C'était une province insoumise occupant tout
le territoire de la rive orientale du Jourdain,
stérile et fort peu peuplée
(1). Josèphe nous indique ses
limites : « Elle s'étend en longueur de
Machoerous à Pella et en largeur de
Philadelphie au Jourdain
(2) », mais on ne sait où
placer Pella (3), qui était une
forteresse.
Machoerous ou
Macheronte est mieux connu; c'était un
énorme château-fort situé
à soixante stades du Jourdain sur des
rochers de basalte d'une effrayante hauteur. Cette
forteresse avait été bâtie par
Alexandre Jannée, puis rasée par
Gabinius et relevée par Hérode. Elle
avait des murailles de cent vingt coudées,
des créneaux et des tours; dans
l'intérieur, des appartements royaux
qu'Antipas venait quelquefois habiter et,
au-dessous, des souterrains qui servaient de
prison. La vue que l'on avait du sommet des tours
était merveilleuse; au Sud, les contours de
la mer Morte, avec Engaddi et Hébron, puis,
en remontant à l'Ouest, les monts de la
Judée au milieu desquels se détachait
Jérusalem dont on apercevait le palais
d'Hérode, et le Temple dominé par
l'énorme tour Antonia; à droite
Jéricho et sa forêt de palmiers
toujours verts, puis le Jourdain dont le ruban d'un
bleu grisâtre se déroulait sur la
plaine. Lorsque Antipas revint de Rome emmenant
Hérodiade, la femme de Philippe son
frère, il répudia, pour
l'épouser, la fille d'Arétas, roi des
Arabes. Celui-ci lui déclara la guerre et,
pour la soutenir, Antipas dut venir habiter son
palais de Machoerous. C'est alors que se passa le
drame horrible de la mort de
Jean-Baptiste.
Les murs de
Machoerous ont été découverts
en 1807 par Seetzen (4).

OBJECTIFS:
1. Recopiez le passage du texte extrait sur Machoerous qui va de « C'était une province » jusqu'à « forteresse. » inclus.
2. Présentez en tableau Markdown à deux colonnes, « N° » et « Contenu », les lignes des données à traiter, de la ligne contenant « Where should I » jusqu'à la ligne contenant « (x=590, y=238) » incluse, sans les lignes vides. Laissez les images de côté.

DONNÉES À TRAITER:
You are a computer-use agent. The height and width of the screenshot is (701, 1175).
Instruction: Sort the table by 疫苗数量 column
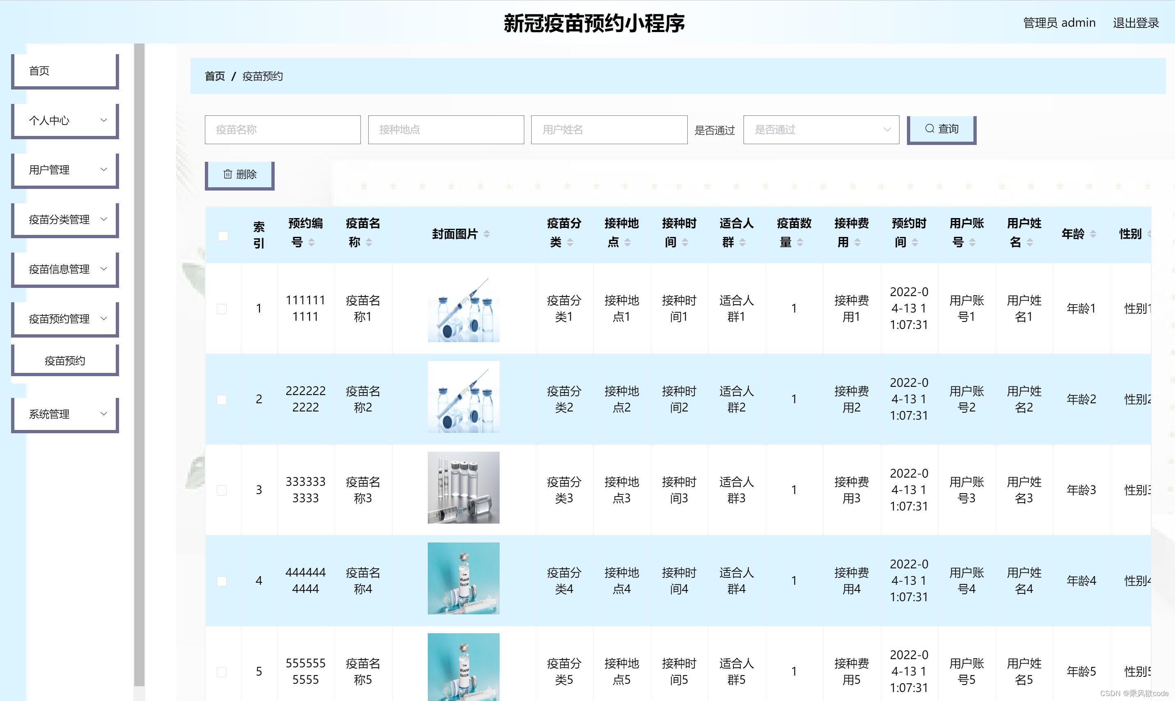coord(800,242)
---
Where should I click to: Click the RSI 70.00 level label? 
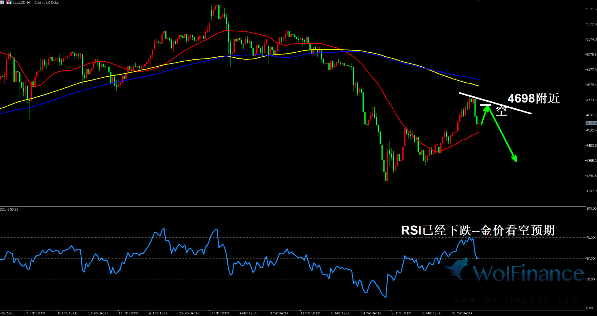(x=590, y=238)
* * *
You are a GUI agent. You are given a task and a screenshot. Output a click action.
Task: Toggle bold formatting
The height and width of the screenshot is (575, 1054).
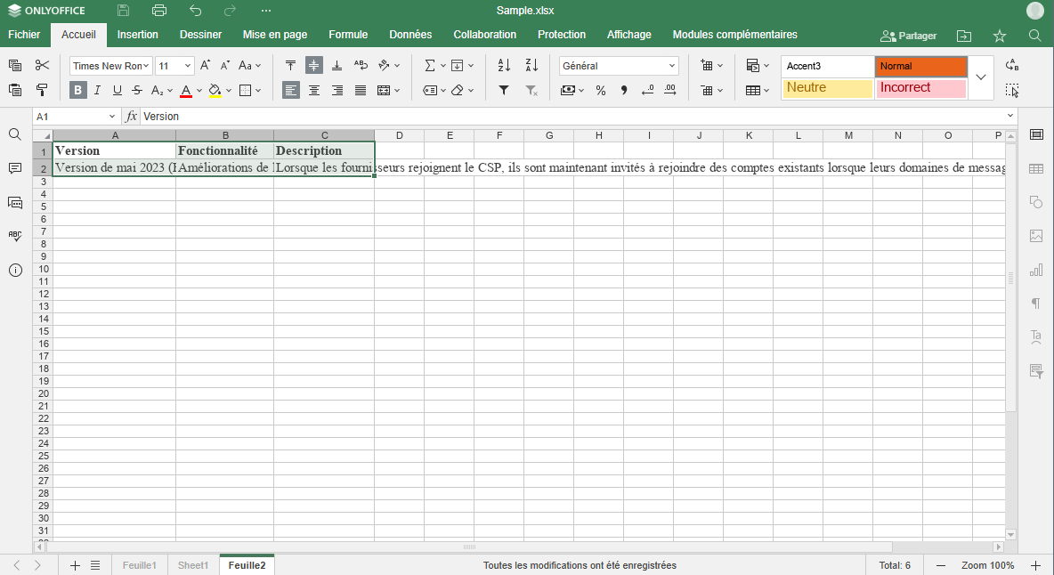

RÉPONSES DE L'EXERCICE:
1.
C'était une province insoumise occupant tout
le territoire de la rive orientale du Jourdain,
stérile et fort peu peuplée
(1). Josèphe nous indique ses
limites : « Elle s'étend en longueur de
Machoerous à Pella et en largeur de
Philadelphie au Jourdain
(2) », mais on ne sait où
placer Pella (3), qui était une
forteresse.

2.
| N° | Contenu |
|---|---|
| 1 | Where should I click to: Click the RSI 70.00 level label?  |
| 2 | (x=590, y=238) |